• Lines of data
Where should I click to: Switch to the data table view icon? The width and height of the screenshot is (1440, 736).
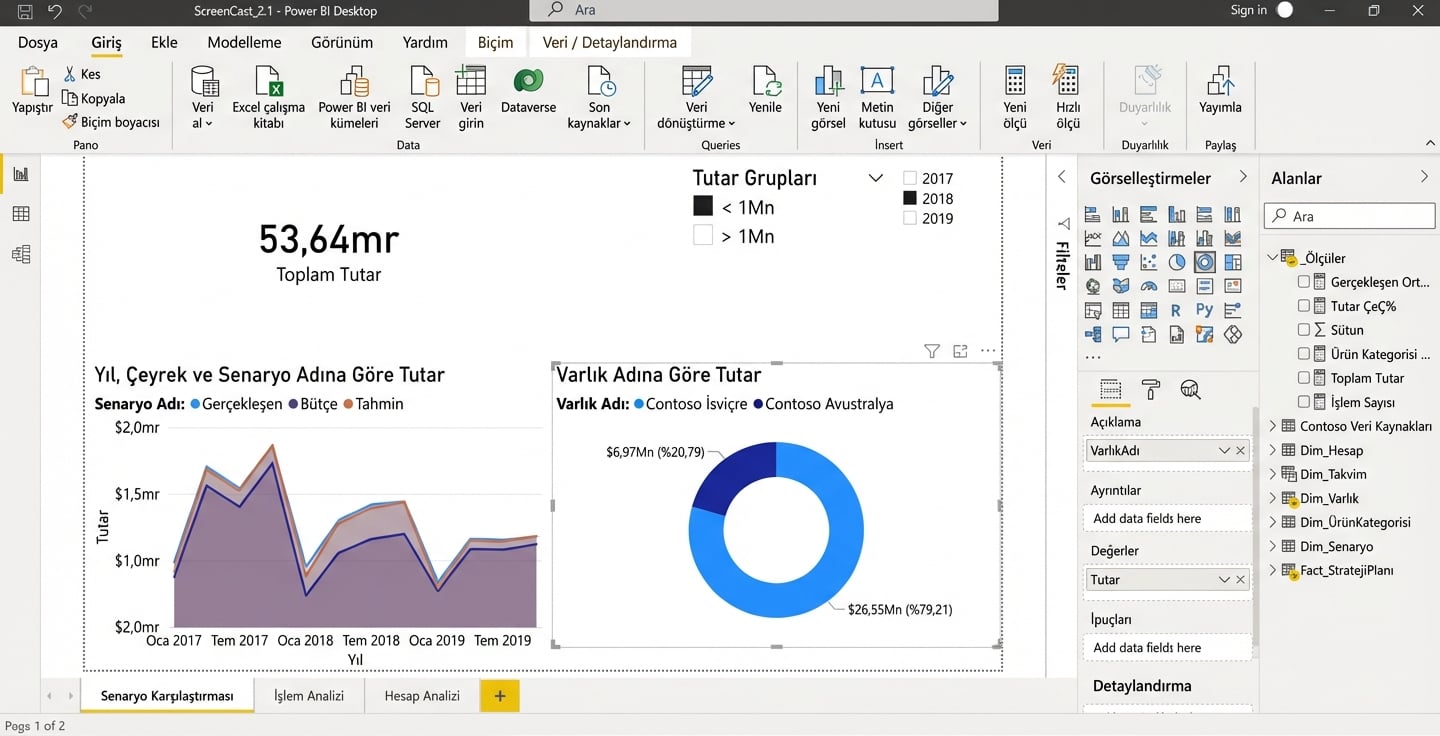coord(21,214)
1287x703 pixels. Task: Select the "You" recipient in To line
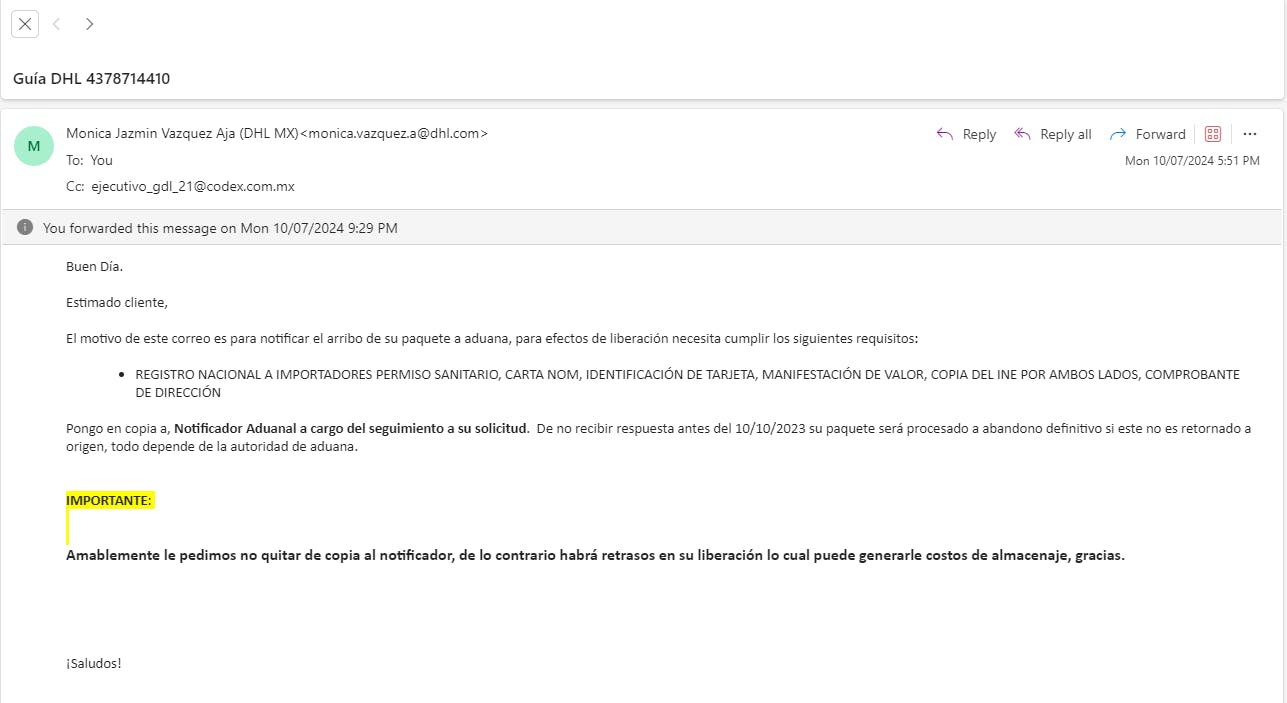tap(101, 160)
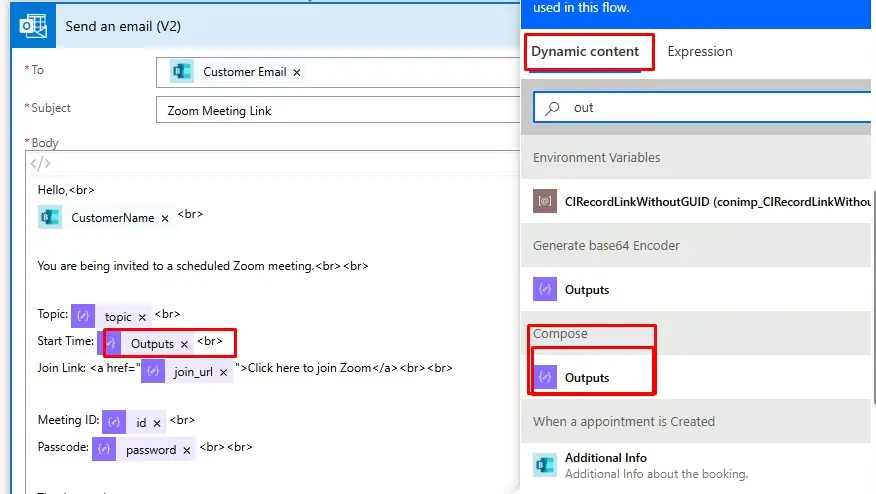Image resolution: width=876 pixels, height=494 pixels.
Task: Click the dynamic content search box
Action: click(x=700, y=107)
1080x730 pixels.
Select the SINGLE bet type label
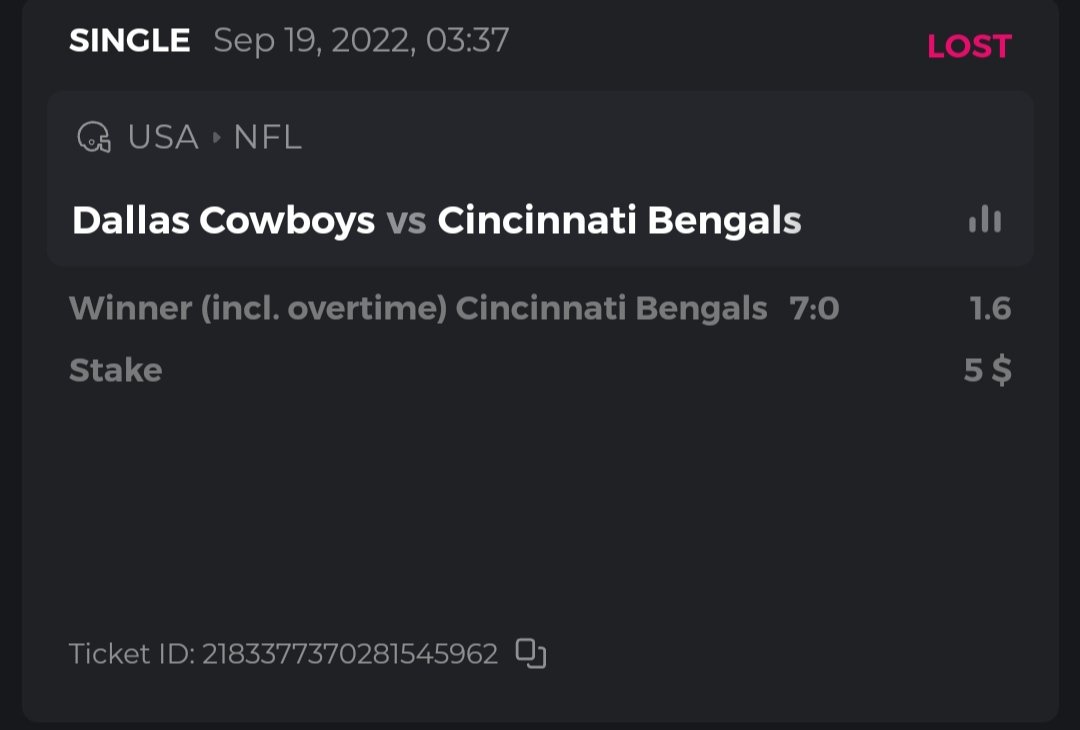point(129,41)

• Requirements
Rewrite the records from the line containing "1287x703 pixels. Task: Select" through the end of the records, both included, as a Markdown table with the columns Row and Line, numbering each line and skipping any blank ones. Omit the pictures from the table.

• Result below
| Row | Line |
|---|---|
| 1 | 1287x703 pixels. Task: Select the "You" recipient in To line |
| 2 | tap(101, 160) |
| 3 | Image resolution: width=876 pixels, height=494 pixels. |
| 4 | Task: Click the dynamic content search box |
| 5 | Action: click(x=700, y=107) |
| 6 | 1080x730 pixels. |
| 7 | Select the SINGLE bet type label |
| 8 | point(129,41) |